Sarepta is also advancing SRP-1005—likewise an siRNA therapy from Arrowhead—for Huntington’s disease. Sarepta filed its clinical trial application earlier this month and expects to launch Phase I studies in the first half of 2026.
Aside from its siRNA pipeline, Jefferies also sees a lot of promise in Sarepta’s commercial portfolio, particularly its phosphorodiamidate morpholino oligomer (PMO) products. On Monday, Sarepta released preliminary fourth-quarter and full-year 2025 earnings figures. In the fourth quarter, the company’s PMO portfolio brought in $259.2 million—an 8% quarter-on-quarter jump, according to Jefferies, which added that this revenue came in above consensus expectations. Full-year 2025 PMO sales hit $965.6 million, a largely flat year-on-year trend.

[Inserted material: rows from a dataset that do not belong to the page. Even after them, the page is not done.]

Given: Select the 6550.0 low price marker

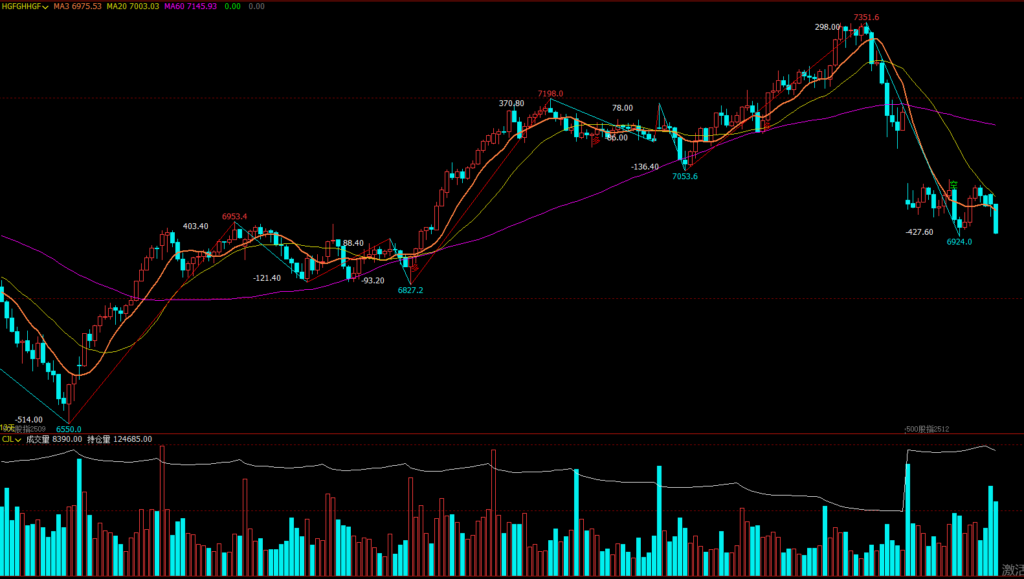Looking at the screenshot, I should [68, 429].
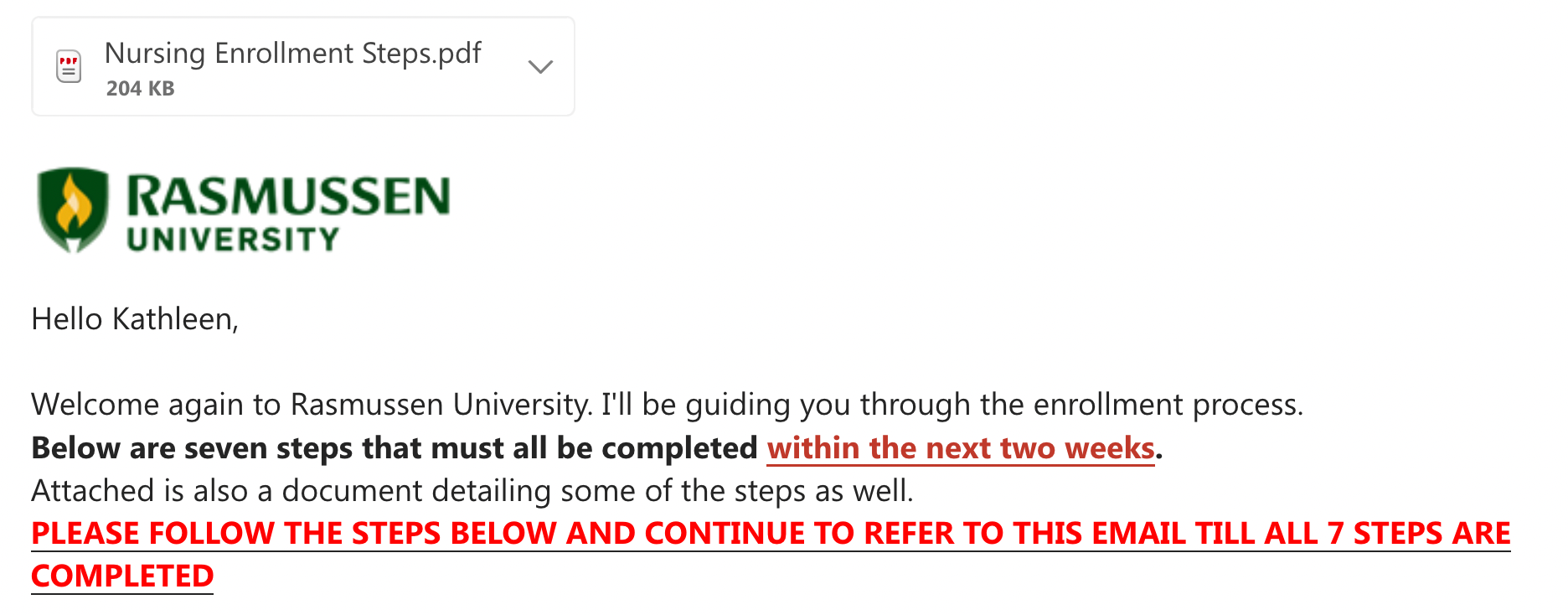
Task: Click the PDF file icon in the attachment
Action: pyautogui.click(x=69, y=66)
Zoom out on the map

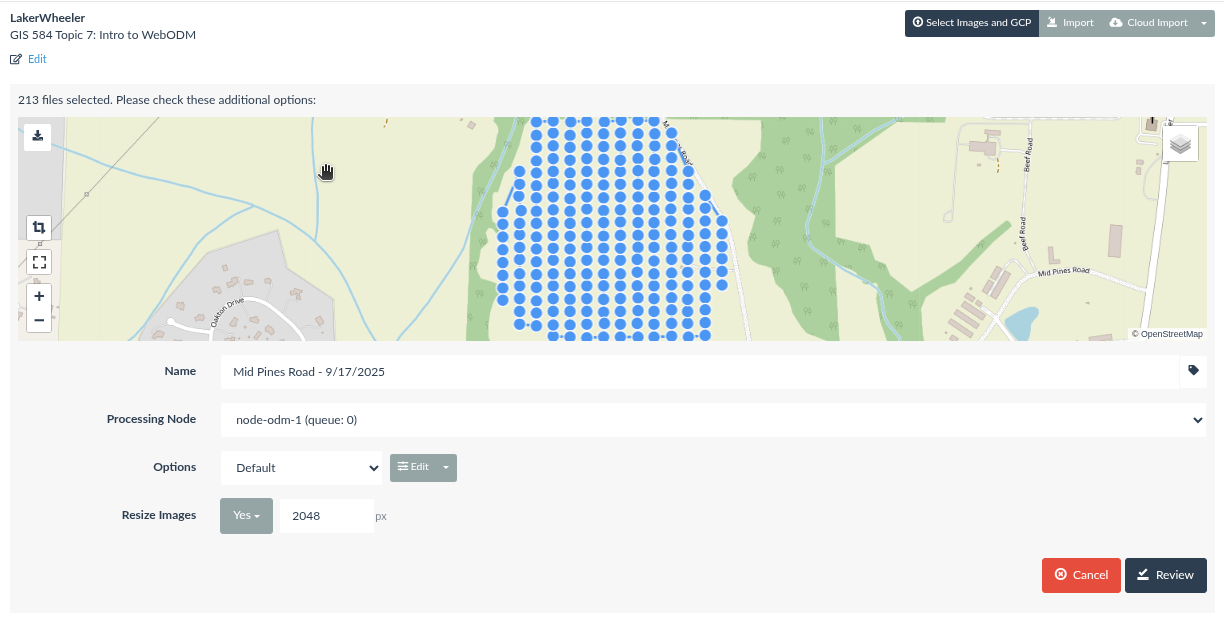point(39,320)
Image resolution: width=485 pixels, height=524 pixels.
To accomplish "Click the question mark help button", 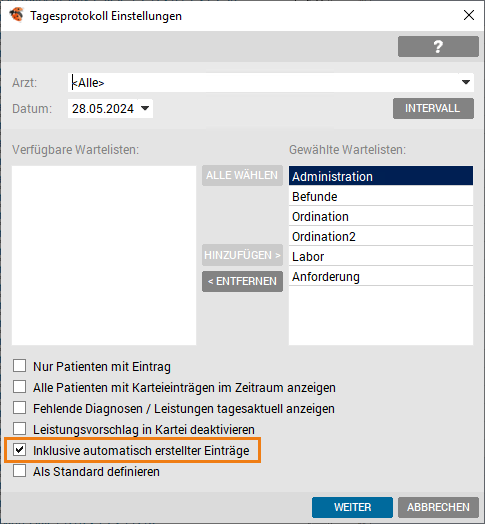I will pos(438,46).
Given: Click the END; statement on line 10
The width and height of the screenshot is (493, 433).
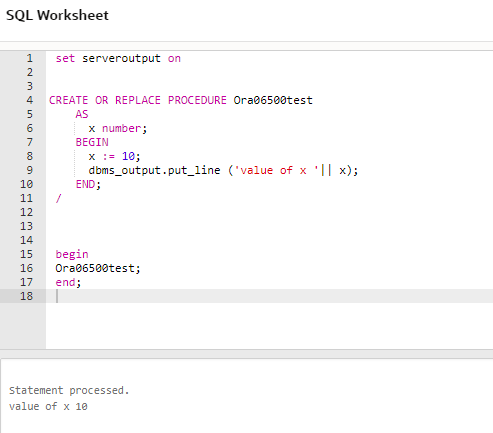Looking at the screenshot, I should tap(88, 184).
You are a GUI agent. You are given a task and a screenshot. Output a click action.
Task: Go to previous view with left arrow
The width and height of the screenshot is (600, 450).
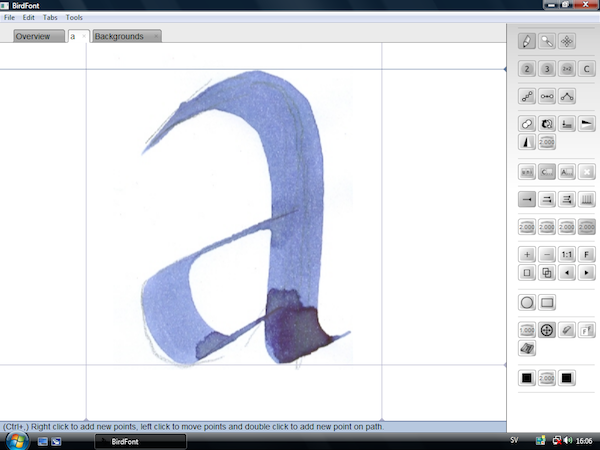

In November last year, two of these PMOs, Vyondys 53 and Amondys 45, failed their confirmatory study in Duchenne muscular dystrophy (DMD). In the Phase III ESSENCE trial, neither therapy significantly improved motor function versus placebo.
Both Vyondys and Amondys are exon-skippers: They bind to a particular site on dystrophin pre-mRNA, preventing their expression, and resulting in a shorter but functional form of the protein. The former was approved in 2019 and the latter in 2021, both through the FDA’s accelerated pathway.
Despite the confirmatory fail, Sarepta is pushing through with its bid to secure full approval for these therapies. A meeting with the FDA is scheduled in February or March, according to Jefferies. If the company is able to align with the regulator on a path forward, that development could swing Sarepta’s stocks up by around 25%, the analysts estimated.
Last year, Sarepta reported preliminary net product reviews of $1.86 billion. Of these, the DMD gene therapy Elevidys contributed nearly $900 million. Sarepta reported two patient deaths related to Elevidys in 2025—one in March and another in June, both tied to acute liver failure. Fourth quarter Elevidys sales missed analyst expectations—$110 million compared to a conensus estimate of $121 million, according to Jefferies. In July, reeling from the safety scrutiny, the biotech announced a broad pivot to siRNA therapies.